Почти все гости — сколько хватало места — укладывались в доме, нередко спали на матрасах или ватных одеялах на полу.
Не раз, когда Полька и Витька ещё жили в их доме, а Виктор Петрович оставался в Овсянке, Мария Семёновна велела мне укладываться в кабинете Виктора Петровича, на его кушетке.
Кабинет с его письменным столом, фотографии за спиной, книжный шкаф напротив, кушетка справа у стены. Его подушка и плед. Думалось, когда укладывалась: может, ума прибавится…
В этом доме бывали именитые гости — Г. Жжёнов, М. Ульянов, Н. Михалков, М. Горбачёв с Раисой Максимовной, Ельцин. До того, как начался литературный раскол,— не раз В. Г. Распутин, В. Н. Крупин, В. Хайрюзов, его друг по ВЛК Е. И. Носов, В. Я. Курбатов, Е. В. Колобов, М. С. Литвяков, М. Н. Кураев, А. Заболоцкий, Ю. Ростовцев.
Мария Семёновна бережно хранила в отдельных папках письма Е. И. Носова и В. Я. Курбатова, как Валентин Яковлевич хранил письма Виктора Петровича; потом их переписку иркутский издатель Геннадий Сапронов издал отдельной книгой — «Крест бесконечный».
В обычные дни и по праздникам приходили Зеленовы — Эммочка и Владимир Алексеевич, Роман Харисович Солнцев с женой Галей, ещё раньше — Люба Кузнецова с Володей. Тут было полное взаимопонимание взглядов на жизнь, отношения к происходящему.
Виктор Петрович не просто был общительным человеком. Он ведь как личность сформировался в детдоме, где все свои, друзья, иначе и быть не может, и общение, расположение его к человеку было таково, что каждый, с кем он общался, делался или считал себя его настоящим другом.
В Москве жили его друзья тех лет, когда они с Марией Семёновной жили в Вологде,— художник Евгений Фёдорович Капустин и его жена Юля.
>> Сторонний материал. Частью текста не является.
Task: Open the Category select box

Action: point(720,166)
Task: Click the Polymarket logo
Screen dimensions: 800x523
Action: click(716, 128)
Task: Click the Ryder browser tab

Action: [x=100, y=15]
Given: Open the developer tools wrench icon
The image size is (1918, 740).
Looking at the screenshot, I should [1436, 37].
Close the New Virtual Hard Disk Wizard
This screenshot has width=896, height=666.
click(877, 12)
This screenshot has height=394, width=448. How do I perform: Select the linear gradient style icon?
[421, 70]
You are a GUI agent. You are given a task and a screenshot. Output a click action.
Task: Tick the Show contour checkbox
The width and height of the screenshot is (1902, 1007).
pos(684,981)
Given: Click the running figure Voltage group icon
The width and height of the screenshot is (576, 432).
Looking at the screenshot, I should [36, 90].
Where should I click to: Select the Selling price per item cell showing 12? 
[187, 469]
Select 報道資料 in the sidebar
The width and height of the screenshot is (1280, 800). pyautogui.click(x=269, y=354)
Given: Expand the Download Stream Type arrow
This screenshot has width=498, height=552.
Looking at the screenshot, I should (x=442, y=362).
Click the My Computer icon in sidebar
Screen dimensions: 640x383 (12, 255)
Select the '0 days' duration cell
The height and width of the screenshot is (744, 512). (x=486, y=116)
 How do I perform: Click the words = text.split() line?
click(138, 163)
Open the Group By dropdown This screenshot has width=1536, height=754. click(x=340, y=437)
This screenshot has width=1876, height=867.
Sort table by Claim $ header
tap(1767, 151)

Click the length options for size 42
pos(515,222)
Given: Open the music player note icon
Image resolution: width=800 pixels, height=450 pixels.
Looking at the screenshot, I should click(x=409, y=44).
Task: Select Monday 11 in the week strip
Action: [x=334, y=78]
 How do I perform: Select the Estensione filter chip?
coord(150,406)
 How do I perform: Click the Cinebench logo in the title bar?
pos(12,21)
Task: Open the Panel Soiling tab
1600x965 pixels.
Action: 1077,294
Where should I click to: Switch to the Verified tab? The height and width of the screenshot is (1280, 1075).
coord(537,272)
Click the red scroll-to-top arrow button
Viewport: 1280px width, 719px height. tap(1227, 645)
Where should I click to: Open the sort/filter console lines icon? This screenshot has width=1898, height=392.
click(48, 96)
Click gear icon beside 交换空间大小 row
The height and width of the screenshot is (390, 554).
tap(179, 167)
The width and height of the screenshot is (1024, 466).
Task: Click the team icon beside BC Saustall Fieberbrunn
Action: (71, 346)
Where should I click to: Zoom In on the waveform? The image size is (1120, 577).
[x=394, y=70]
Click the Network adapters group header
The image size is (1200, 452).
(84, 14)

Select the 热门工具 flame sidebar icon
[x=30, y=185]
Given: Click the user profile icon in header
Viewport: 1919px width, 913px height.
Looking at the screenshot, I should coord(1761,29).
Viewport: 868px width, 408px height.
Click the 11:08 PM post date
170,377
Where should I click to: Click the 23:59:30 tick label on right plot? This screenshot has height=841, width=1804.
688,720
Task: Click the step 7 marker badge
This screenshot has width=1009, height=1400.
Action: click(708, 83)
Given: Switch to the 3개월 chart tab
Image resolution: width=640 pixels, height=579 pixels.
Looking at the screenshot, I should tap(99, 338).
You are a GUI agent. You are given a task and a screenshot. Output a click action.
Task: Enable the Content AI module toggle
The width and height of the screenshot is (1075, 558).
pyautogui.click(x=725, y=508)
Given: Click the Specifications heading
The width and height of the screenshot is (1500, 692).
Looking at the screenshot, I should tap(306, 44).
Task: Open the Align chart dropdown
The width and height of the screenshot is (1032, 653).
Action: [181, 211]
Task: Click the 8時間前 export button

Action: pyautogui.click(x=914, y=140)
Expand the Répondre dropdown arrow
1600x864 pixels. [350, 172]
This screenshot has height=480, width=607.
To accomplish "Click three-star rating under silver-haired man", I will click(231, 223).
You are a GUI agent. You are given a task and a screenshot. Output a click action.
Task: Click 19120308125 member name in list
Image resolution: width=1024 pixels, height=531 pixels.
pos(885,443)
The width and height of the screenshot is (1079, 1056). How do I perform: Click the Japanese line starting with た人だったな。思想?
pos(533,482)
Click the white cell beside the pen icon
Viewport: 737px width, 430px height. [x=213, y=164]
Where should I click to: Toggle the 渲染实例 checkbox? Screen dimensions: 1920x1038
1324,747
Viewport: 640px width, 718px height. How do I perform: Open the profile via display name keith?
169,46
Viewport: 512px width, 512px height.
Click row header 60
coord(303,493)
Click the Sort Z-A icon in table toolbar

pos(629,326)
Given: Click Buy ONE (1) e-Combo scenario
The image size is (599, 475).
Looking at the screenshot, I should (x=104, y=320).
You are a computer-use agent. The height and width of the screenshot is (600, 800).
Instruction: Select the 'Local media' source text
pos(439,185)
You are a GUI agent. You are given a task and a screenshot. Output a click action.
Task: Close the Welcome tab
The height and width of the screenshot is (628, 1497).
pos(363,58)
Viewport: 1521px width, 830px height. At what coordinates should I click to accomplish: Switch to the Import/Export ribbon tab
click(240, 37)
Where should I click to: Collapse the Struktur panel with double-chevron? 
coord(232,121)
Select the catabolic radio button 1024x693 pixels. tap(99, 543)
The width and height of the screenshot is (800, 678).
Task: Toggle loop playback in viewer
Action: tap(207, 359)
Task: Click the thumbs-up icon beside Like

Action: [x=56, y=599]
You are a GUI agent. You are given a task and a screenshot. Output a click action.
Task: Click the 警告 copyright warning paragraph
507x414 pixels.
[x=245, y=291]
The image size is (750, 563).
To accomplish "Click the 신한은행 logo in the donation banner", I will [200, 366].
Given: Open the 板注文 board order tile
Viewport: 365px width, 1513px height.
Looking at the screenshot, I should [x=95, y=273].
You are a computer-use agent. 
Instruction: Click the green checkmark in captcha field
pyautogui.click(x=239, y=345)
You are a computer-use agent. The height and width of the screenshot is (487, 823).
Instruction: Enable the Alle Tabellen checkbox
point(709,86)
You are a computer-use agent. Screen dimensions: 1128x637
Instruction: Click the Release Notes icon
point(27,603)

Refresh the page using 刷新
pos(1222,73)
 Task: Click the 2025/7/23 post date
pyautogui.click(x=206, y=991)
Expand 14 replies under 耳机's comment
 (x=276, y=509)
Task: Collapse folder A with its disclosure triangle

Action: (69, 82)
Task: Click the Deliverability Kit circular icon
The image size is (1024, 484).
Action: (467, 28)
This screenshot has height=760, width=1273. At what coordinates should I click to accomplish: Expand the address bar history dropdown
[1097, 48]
Бывая в Москве проездом, Виктор Петрович останавливался у Капустиных, и туда нагрянывала более молодая «поросль».
Евгений Фёдорович потом стал болеть, уже неудобно было его обременять, тем более что летом Евгений Фёдорович и Юлия Фёдоровна уезжали на дальнюю дачу. Тогда Виктор Петрович останавливался в гостинице; добавив себе годочков, ездил уже не один, а нередко с Сергеем Николаевичем Кимом или Витькой. Не раз останавливался и в нашем доме. Помню, Наташа сделала ремонт в квартире, и коридор оклеили фиолетовыми обоями.
— Шизофрения,— сказал, увидев перемену, Виктор Петрович.
Юлию Фёдоровну Виктор Петрович пригласил на вручение премии «Триумф». Вместе с Юрой Ростовцевым Юлия Фёдоровна пришла на вечер памяти Виктора Петровича в январе 2002 года, который устроили киношники, как всегда, красивая и элегантная. Теперь и Юлии Фёдоровны, и Евгения Фёдоровича уже нет в живых, как нет и многих других дорогих Виктору Петровичу людей.
У Марии Семёновны был заведён «Поминальник». Это я так называю толстую тетрадь-книгу, где каждый, кто бывал в доме, оставлял свою запись, пожелание хозяевам. (Тут и Куняев, потом громивший Виктора Петровича, расписывался.) Кто-то даже какие-то картиночки, на манер астафьевского цветочка стародуба, рисовал.
Где теперь этот «Поминальник»? В какой архив Мария Семёновна его отправила, и отправила ли?
Кстати, на столе в кабинете Виктора Петровича, справа, или в ящике стола всегда лежала толстая чёрная записная книжка. Виктор Петрович не вёл дневников, но частенько в эту книжку записывал — то стихи, которые ему понравились, или мысль какую-то. Бесценная книжечка. Так вот, Мария Семёновна рассказала мне, что эта книжка исчезла со стола сразу после смерти Виктора Петровича.
Кто посягнул на эту реликвию?
На каком аукционе всплывёт потом эта пропажа?
Как он работал
Он был чрезвычайно требовательным к себе писателем. Он действительно работал над своими текстами.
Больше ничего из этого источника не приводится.